Segment Start: Given data

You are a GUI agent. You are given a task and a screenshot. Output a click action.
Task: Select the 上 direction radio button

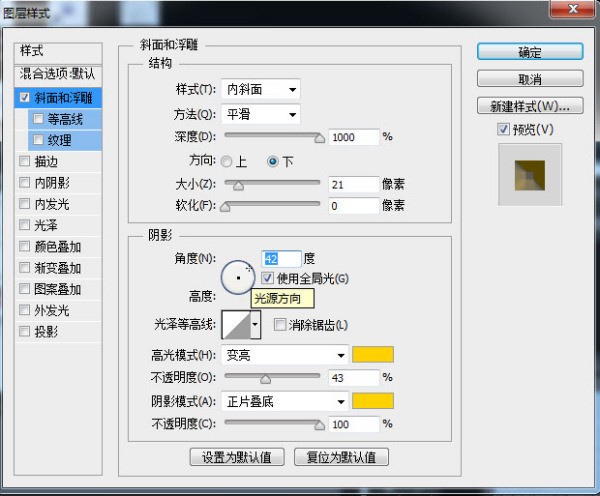coord(227,161)
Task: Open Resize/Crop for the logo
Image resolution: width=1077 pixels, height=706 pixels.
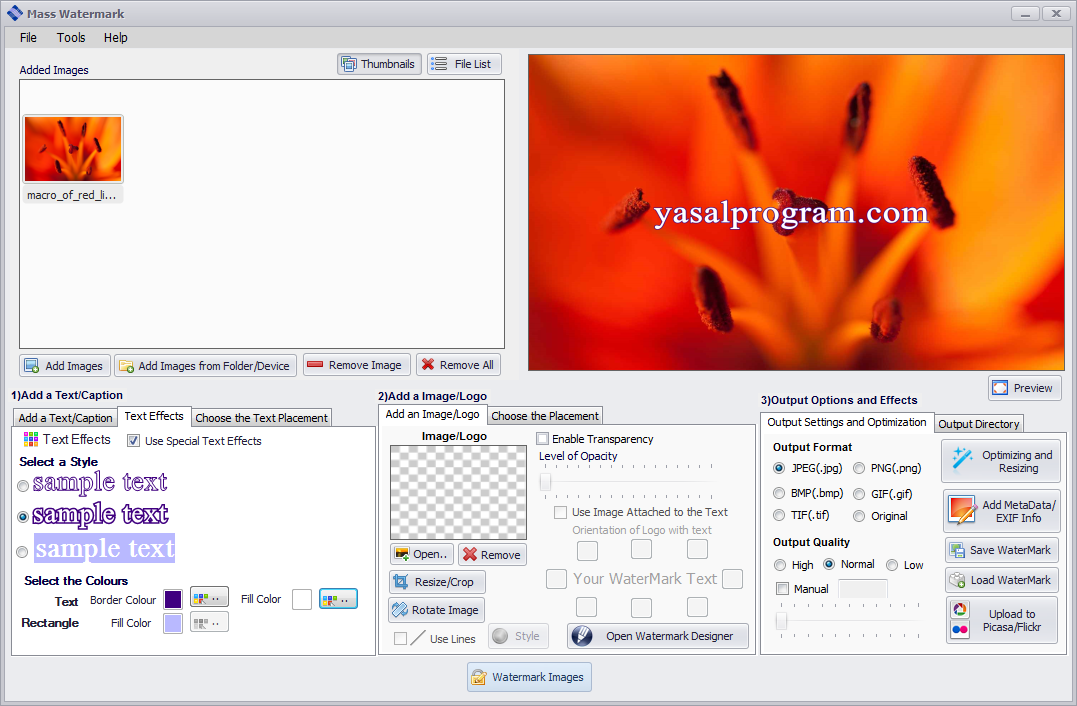Action: [x=437, y=582]
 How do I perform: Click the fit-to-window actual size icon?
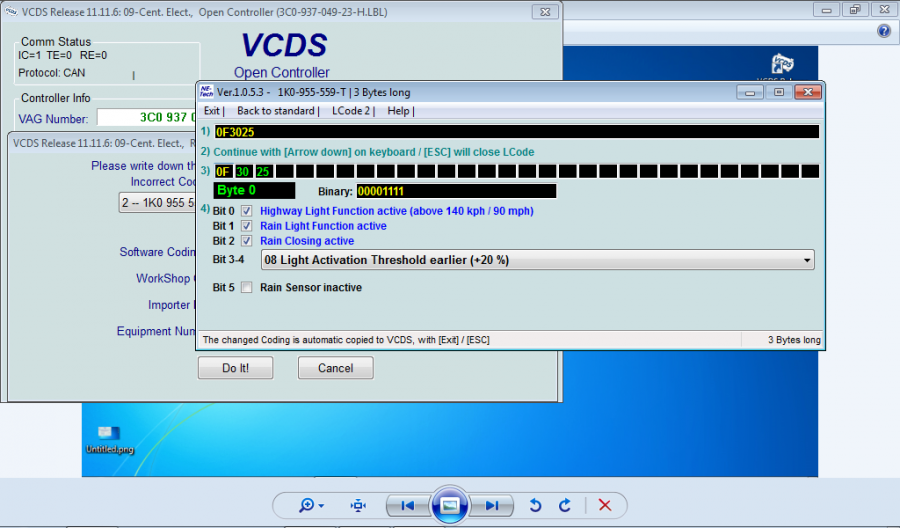[x=358, y=505]
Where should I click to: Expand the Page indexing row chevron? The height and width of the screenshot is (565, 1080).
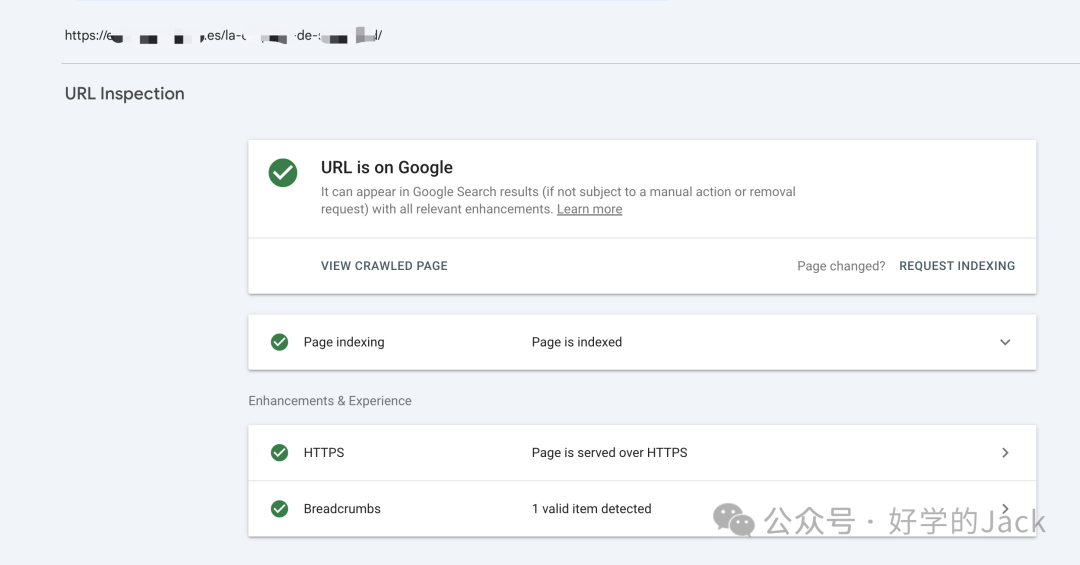tap(1005, 342)
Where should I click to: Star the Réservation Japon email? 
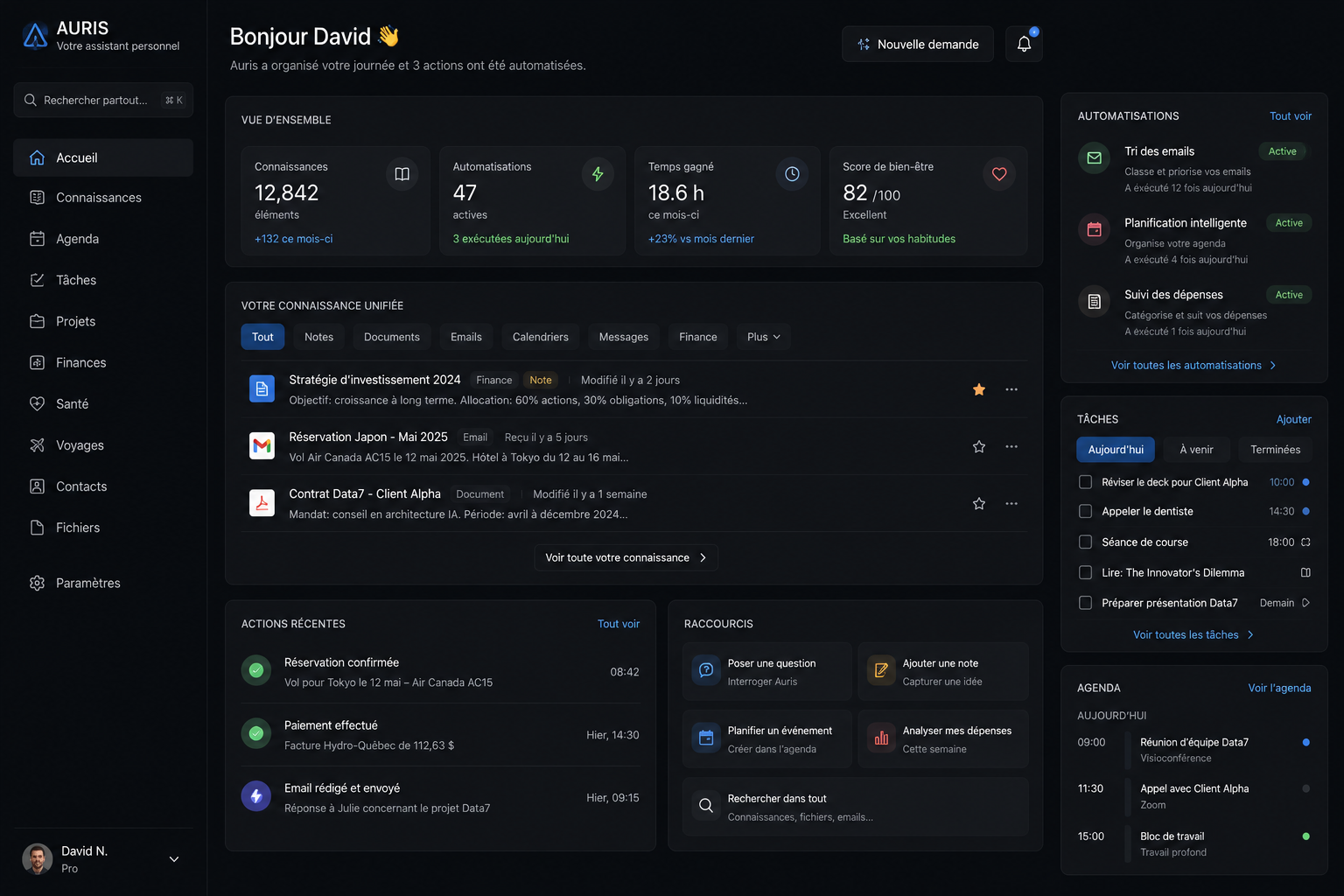point(979,446)
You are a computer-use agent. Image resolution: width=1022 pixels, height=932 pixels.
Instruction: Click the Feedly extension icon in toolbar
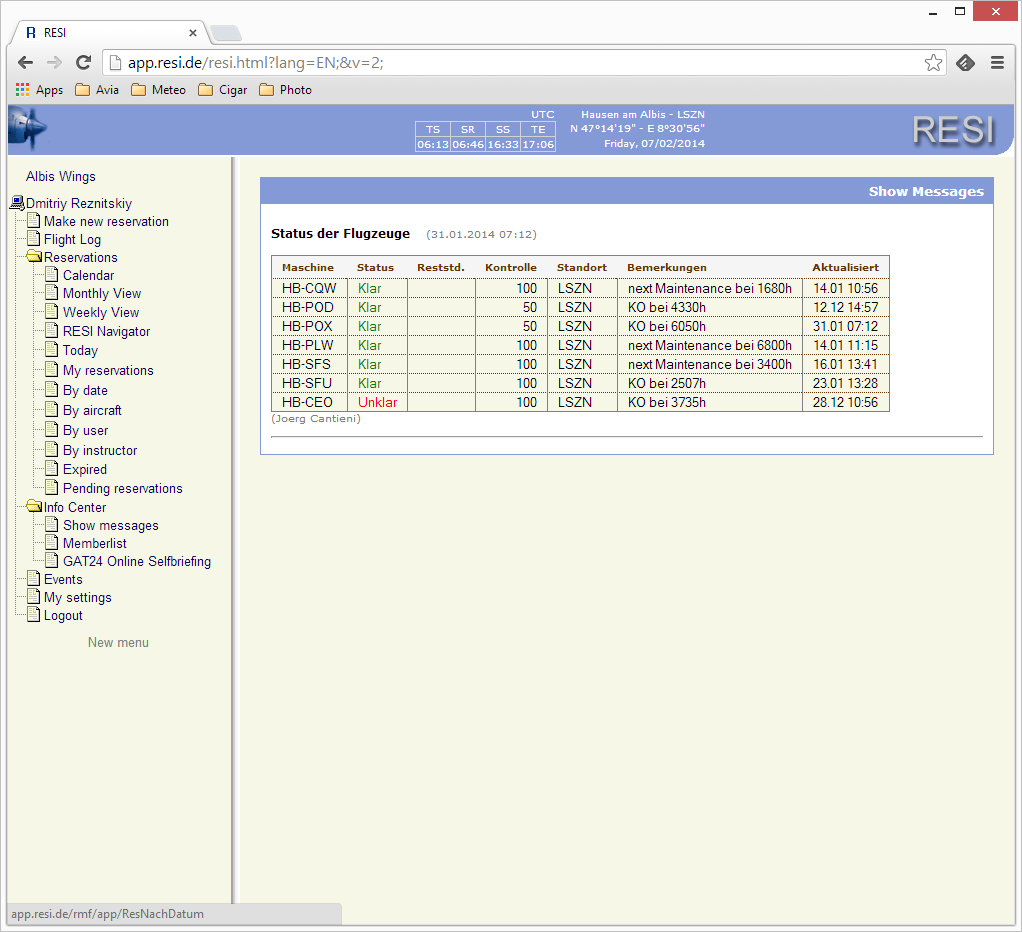[x=965, y=63]
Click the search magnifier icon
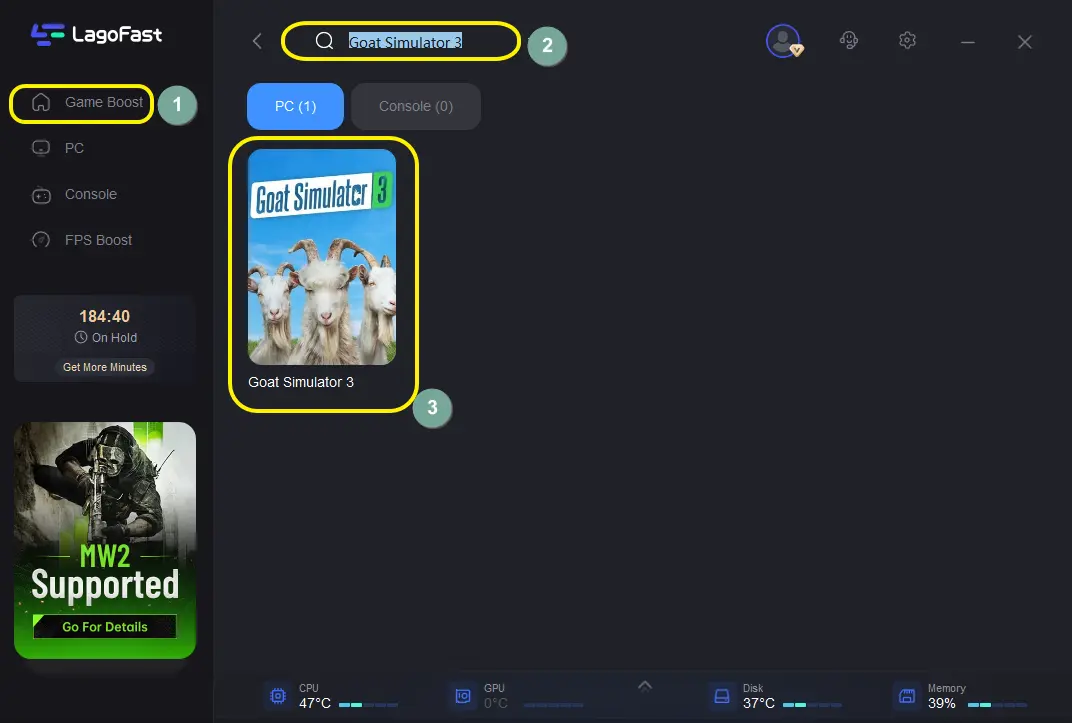The width and height of the screenshot is (1072, 723). pyautogui.click(x=324, y=41)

Segment End: Given data

Goal of the exercise
If a line in the records above contains the word "agent", copy it.

Result of this task
You are a GUI agent. You are given a task and a screenshot. Output a click action.
You are a computer-use agent. Image resolution: width=1022 pixels, height=932 pixels.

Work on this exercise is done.